成人T細胞白血病・リンパ腫(ATLL)は、ヒトT細胞白血病ウイルスI型(HTLV-I)の感染により生じる一群のT細胞性悪性腫瘍である。ATLLの発症機序はいまだ解明途上にあるが、細胞の形質転換にはウイルスの調節タンパク質であるTaxが中心的な働きをしている。本論文では、Lck近位プロモーターを用いて、胸腺で分化中のT細胞のみにHTLV-Iのtax遺伝子を発現させた遺伝子導入マウスを作成したので報告する。

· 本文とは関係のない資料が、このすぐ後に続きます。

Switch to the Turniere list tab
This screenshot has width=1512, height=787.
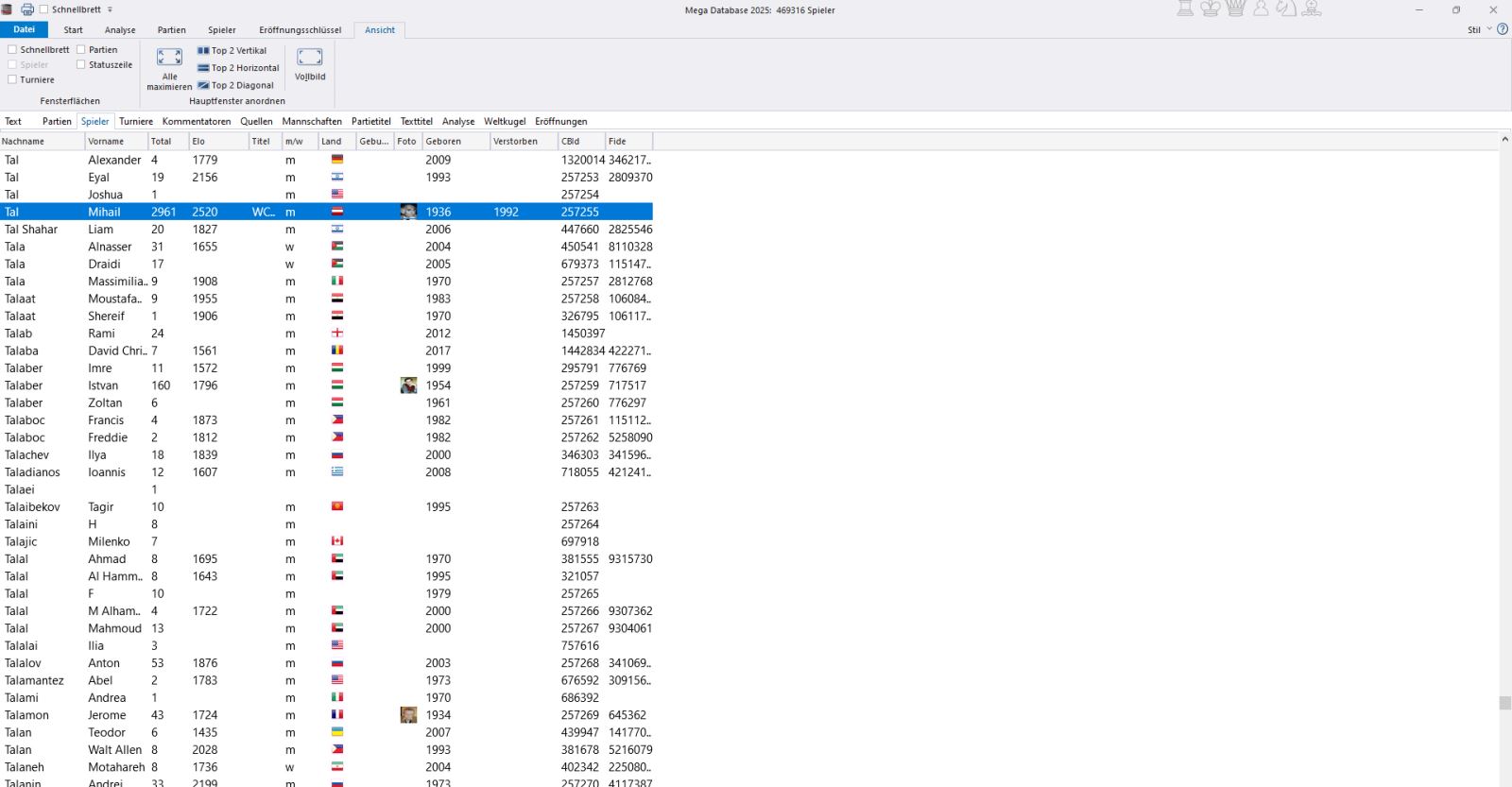click(135, 122)
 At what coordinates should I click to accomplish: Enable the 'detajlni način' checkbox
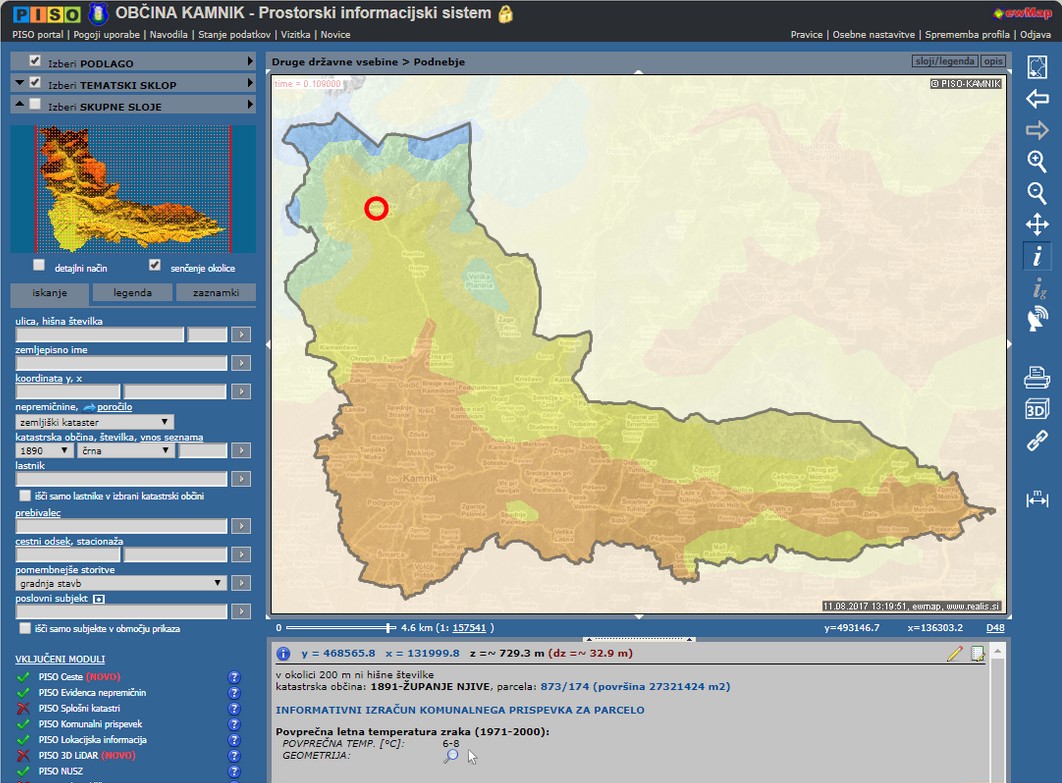click(x=39, y=266)
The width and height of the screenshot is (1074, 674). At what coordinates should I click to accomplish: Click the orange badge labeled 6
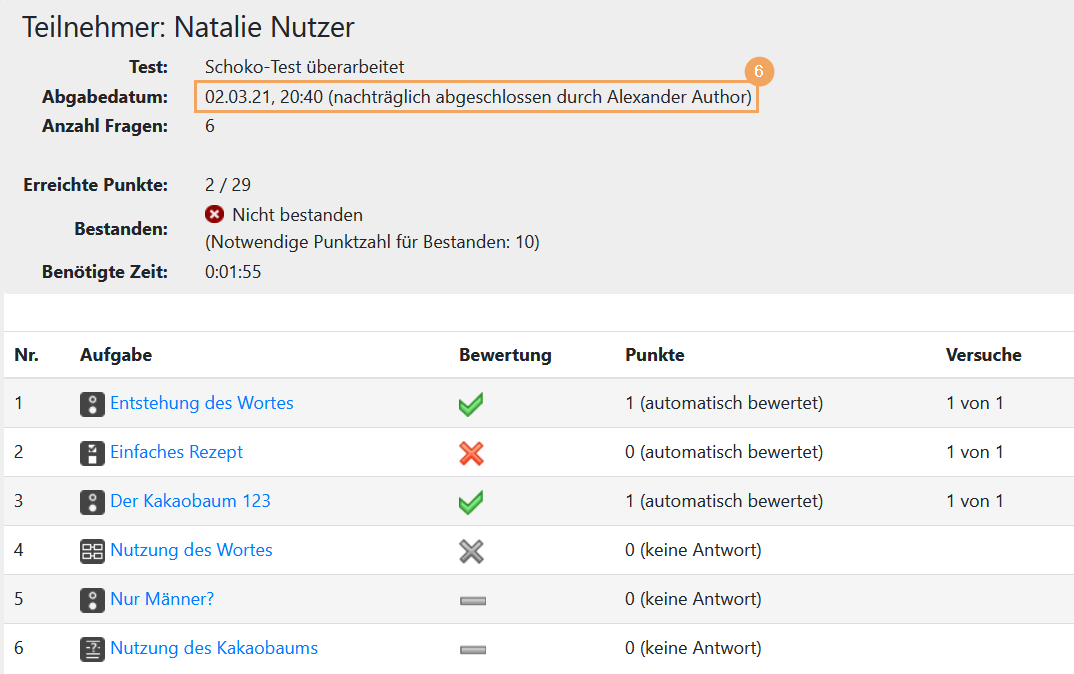coord(759,72)
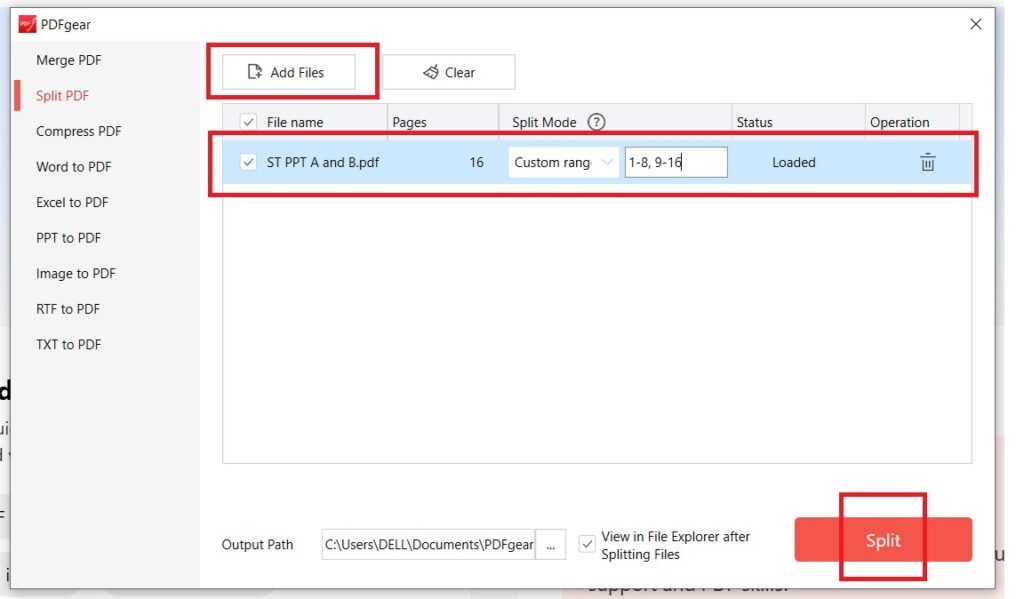Click the red Split button
The width and height of the screenshot is (1024, 599).
coord(883,540)
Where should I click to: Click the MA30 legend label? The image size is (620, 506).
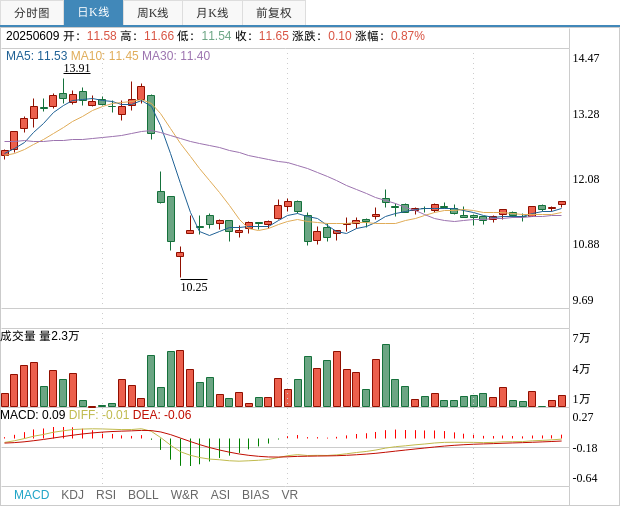pos(176,56)
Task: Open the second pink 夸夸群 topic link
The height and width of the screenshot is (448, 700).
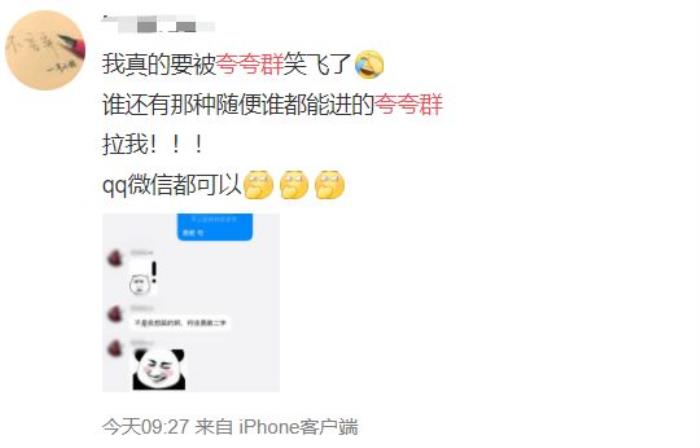Action: tap(408, 104)
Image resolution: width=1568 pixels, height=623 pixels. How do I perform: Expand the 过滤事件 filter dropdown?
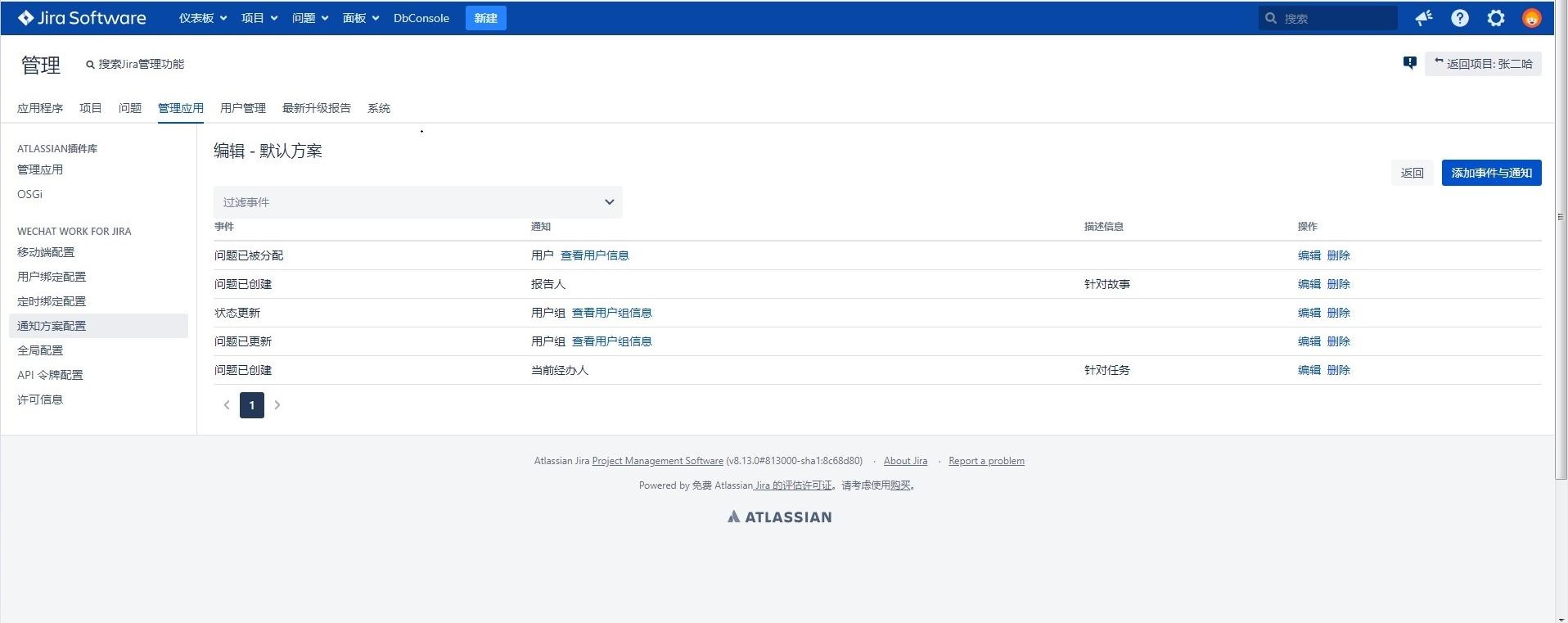click(417, 202)
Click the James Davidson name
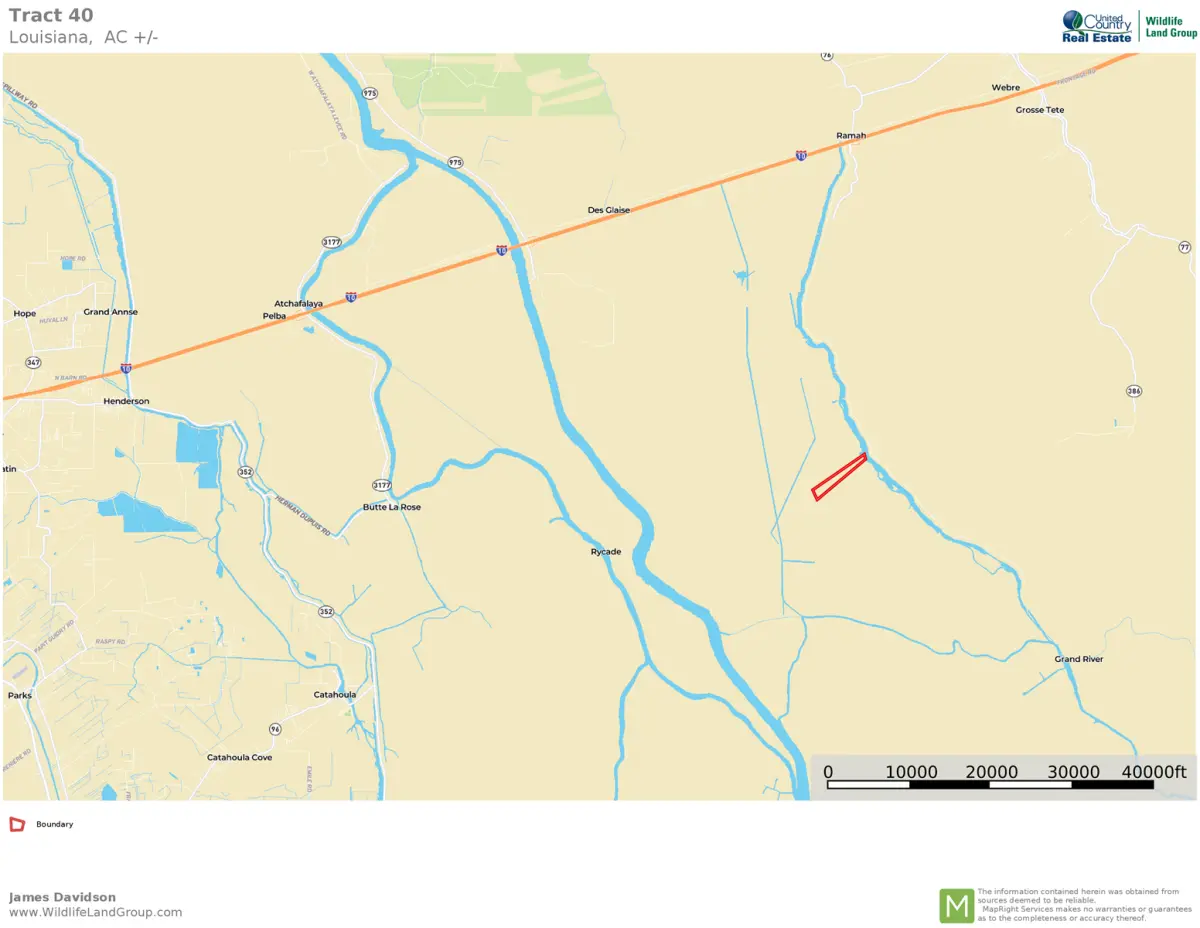The image size is (1200, 928). coord(62,897)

この遺伝子導入マウスは、長期の潜伏期の後、ヒトの急性ATLLに典型的な臨床症状、病理所見、免疫学的特徴をもつ白血病およびびまん性大細胞型リンパ腫を発症した。また、これらのマウスは発症後、免疫不全に陥り、日和見感染症に罹患した。この遺伝子導入マウスのリンパ腫細胞を移植されたSCIDマウスは、短期間で劇症型白血病を発症した。フローサイトメトリーによる解析では、このリンパ腫細胞は細胞表面のCD4-およびCD8-、CD44+かつCD25+であり、細胞質内のCD3+であることがわかった。これらは胸腺由来のプレT細胞の表現型を示するものである。また白血病・リンパ腫の発症にはNF-κBの恒常的な活性化がともなっていた。今回我々が作成したATLLモデルマウスは、ヒトのATLLを忠実に再現しており、リンパ球の形質転換における分子レベルの事象の解析や新しい治療法の開発に有用となると思われる。